What makes a good sermon? What do the sermons sound like in a church that you'd never darken the doorway of? Are they indistinguishable from the sermons you hear every week? Does anyone advocate drowning of kittens? Are they all essentially relating the gospel, just with different personal testimony or perhaps political slants, or are some offering a secular message? Is there anything fundamentally different about the sermons of say,
i) San Francisco Bay Area Evangelical Lutheran Church in America
congregations who have signed on to a homosexual-welcoming agreement called "Reconciled in Christ" ?
ii)
Martin Luther,
iii) conservative Lutheran Church- Missouri Synod
preachers, and
iv)
Jerry Falwell in his last two years.
I made
wordle clouds of about ten sermons from each of the above and from the winning entries in the sermon-writing contest for ELCA seminarians that I myself had run,
The Truth 'versus' Love Project. If you want to know my feelings about these various groups, my view is that Christianity needs some balanced mix of modern-day bleeding heart and eternal unchanging truths of the scriptures. I think that these groups go from bleeding heart at the expense of eternal truth, to a good balance, to eternal truth at the neglect of a bleeding heart, to eternal truth posited as in opposition to a bleeding heart.
And here they are:
1)
Sermons of Five Bay- Area ELCA RIC Congregations. We see
God, Life, Jesus. Cross, grace. Foriveness and
saints are there. I don't see
sin or
law. Good and
think are there. I'm guessing that the approach of these congregations is more about equipping saints for ministry, rather than calling to repentance of specific sins. I'd like to see what a "gay-friendly" and "law and gospel" sermon would look like.
2) In the
Truth versus Love sermons,
God, Jesus, and
Christ are prominent.
Law, poor, and
people are next.
Sheep, mercy, good, sin, Pharisees, and
need are there.
Righteousness, heaven, gospel, eternal, and
resurrection also make an appearance.
Million is there perhaps part of some statistic.

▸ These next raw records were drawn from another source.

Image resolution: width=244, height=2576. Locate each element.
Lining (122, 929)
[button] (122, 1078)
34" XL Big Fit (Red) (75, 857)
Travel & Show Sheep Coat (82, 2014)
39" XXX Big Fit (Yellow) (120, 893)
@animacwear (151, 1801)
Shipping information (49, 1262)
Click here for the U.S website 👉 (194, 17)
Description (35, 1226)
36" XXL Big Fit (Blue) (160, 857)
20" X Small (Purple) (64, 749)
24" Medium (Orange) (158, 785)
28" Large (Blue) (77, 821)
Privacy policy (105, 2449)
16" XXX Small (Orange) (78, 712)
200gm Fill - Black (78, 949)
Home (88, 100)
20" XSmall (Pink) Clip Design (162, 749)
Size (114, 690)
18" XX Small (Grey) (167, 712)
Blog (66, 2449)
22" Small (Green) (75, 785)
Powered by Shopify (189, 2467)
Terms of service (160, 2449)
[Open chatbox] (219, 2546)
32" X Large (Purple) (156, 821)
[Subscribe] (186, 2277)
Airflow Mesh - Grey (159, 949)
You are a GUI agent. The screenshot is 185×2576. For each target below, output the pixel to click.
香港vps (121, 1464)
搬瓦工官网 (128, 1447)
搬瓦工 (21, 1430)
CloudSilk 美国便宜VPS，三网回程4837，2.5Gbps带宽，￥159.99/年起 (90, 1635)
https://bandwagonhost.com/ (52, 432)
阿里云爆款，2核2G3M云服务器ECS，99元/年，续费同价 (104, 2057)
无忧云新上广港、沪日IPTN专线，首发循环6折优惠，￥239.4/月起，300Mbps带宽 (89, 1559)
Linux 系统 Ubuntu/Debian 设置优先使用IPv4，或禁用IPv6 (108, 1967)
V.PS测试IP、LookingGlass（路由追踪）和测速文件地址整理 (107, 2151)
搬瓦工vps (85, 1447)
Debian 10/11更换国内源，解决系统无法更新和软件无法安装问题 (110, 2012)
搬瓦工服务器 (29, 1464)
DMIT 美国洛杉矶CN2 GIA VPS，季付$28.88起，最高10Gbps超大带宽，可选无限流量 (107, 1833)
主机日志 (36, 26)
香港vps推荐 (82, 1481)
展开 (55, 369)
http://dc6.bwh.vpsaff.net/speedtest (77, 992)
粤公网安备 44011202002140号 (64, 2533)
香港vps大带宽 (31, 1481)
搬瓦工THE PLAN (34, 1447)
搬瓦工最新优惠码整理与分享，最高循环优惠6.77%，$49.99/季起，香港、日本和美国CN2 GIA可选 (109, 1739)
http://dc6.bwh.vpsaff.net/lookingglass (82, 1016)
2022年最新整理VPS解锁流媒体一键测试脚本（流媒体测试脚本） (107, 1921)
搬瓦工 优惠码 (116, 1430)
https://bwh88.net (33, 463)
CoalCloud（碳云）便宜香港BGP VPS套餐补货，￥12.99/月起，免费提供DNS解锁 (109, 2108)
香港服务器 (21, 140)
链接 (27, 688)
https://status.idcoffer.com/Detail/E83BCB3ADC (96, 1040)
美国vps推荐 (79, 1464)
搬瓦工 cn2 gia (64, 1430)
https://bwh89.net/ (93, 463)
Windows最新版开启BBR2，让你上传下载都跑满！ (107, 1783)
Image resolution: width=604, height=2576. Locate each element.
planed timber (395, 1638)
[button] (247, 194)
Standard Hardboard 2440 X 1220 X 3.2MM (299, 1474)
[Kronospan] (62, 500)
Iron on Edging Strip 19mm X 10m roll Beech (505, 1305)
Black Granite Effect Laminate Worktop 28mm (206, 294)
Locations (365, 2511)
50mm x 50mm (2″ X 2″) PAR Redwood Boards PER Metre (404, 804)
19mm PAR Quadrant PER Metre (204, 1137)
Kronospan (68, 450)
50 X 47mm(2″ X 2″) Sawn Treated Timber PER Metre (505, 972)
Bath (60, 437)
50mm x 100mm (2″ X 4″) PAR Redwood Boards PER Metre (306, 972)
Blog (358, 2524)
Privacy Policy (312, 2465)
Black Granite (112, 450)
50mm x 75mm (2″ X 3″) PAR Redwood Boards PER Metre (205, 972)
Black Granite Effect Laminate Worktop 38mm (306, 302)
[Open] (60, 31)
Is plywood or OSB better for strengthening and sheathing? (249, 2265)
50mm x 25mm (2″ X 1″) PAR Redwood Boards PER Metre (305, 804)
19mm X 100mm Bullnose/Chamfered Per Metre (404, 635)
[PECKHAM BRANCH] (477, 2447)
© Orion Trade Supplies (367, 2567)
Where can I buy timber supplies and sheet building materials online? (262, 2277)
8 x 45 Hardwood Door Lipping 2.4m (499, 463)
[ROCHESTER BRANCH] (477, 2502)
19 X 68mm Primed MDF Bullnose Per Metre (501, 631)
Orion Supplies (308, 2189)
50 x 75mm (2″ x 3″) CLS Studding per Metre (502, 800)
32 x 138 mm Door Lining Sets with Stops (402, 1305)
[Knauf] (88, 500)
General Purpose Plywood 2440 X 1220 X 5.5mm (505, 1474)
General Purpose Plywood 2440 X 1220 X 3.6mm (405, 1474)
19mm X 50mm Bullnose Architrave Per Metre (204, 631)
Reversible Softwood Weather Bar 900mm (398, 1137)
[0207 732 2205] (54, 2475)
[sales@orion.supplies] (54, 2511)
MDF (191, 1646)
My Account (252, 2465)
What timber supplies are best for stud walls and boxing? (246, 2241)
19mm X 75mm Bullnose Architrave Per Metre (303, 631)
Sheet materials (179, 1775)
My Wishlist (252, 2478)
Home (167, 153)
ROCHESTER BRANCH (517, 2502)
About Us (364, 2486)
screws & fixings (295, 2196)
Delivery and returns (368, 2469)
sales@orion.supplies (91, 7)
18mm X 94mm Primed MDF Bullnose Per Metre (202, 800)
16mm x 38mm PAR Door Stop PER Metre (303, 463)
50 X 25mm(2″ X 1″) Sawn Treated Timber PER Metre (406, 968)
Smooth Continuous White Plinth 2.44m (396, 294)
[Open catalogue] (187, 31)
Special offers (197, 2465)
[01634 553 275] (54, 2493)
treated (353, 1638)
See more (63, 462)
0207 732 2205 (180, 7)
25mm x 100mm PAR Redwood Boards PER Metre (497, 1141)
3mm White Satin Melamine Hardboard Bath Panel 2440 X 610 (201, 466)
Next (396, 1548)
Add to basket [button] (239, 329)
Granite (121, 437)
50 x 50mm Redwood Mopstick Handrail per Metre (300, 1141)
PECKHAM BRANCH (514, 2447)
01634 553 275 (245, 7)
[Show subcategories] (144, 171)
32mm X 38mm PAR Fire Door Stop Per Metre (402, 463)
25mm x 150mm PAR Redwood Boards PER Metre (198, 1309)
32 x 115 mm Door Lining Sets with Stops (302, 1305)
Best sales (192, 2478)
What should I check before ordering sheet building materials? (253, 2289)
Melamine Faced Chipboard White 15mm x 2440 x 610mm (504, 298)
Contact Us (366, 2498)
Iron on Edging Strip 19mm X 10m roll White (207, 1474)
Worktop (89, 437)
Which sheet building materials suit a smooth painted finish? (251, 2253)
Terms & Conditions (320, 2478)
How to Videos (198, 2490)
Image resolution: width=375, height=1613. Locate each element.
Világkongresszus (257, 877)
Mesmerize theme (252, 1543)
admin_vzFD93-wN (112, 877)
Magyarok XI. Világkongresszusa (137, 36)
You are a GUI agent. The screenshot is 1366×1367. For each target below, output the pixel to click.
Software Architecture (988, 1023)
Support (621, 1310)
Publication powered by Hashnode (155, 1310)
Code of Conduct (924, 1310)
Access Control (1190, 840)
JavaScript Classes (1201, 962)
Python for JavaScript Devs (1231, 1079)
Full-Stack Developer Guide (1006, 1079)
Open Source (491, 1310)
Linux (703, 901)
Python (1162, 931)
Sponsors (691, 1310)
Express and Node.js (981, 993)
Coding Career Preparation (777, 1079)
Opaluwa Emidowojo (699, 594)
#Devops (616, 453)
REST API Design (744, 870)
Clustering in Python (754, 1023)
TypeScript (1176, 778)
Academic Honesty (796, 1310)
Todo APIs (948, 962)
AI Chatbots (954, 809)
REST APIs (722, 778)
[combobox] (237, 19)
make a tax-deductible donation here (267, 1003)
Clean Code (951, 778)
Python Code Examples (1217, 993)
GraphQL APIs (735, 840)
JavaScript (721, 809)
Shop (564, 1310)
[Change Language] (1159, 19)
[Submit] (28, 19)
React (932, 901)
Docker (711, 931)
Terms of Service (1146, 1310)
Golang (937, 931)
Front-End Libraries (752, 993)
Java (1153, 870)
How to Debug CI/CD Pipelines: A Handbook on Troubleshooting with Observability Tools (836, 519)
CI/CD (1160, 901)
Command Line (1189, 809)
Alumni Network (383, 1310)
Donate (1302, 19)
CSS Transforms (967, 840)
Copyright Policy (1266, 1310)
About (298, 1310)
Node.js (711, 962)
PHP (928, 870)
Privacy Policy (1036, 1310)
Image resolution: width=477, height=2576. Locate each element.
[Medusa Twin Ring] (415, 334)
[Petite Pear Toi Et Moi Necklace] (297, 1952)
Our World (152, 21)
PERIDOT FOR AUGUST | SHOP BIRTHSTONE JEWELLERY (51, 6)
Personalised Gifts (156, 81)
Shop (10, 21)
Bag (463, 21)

I blogged earlier that this entire list gave me a warm feeling when I saw it. I do want to make a poster out of it.
3) In the sermons of
Martin Luther, the words
Christ, God, and
must pop out.
Must, from the best expositor of free grace the church has seen?!
Good, works, gospel, faith, scriptures and
Paul are there next. It being Luther,
Jews and the
pope have to make an appearance. Perhaps this is the only part I could do without. It's interesting that
Jesus doesn't make an appearance, perhaps a part of personal preference in how to address the Lord.
4) In the sermons of
LC-MS Pastors, we again see
Jesus, Christ, life, and
God prominently.
Love, disciples, and
church are next.
Father is there unlike the other sermons, likely a reference to the Trinity in a closing blessing.
Gospel, cross, confession; believe, grace, resurrection, and
righteousness are there. Sometimes I wonder, "Forgiveness from what?"
5) Finally we come to ten randomly chosen sermons of
Jerry Falwell.
God is on top. Next come
Jesus, Christ, Israel, heart, and
ye, shall, know.
Children jumps out here in a way not seen in any other group.
Heaven, forgive, believe, works, and
truth round out the list. I see
Einstein, and am tempted to speculate this is part of a self-deprecating joke about his own intelligence.
I guess there's a danger in all of this, judging our brothers and sisters in the words they've prepared to explicate the Gospel. But in some sense every Sunday we do judge one church as being worthy of driving to over all the others. Do we know why we do this? Are we blindly choosing the religious tradition of our parents, as so many non-theists have accused? Of all the things that make congregations different from each other-- are these differences a part of our core convictions in the faith, or just what we ended up with? Is any one wrong? I started this exercise asking myself these questions, and am, so far in my study, only convinced that the different churches are in fact different. And only some of the differences were predictable.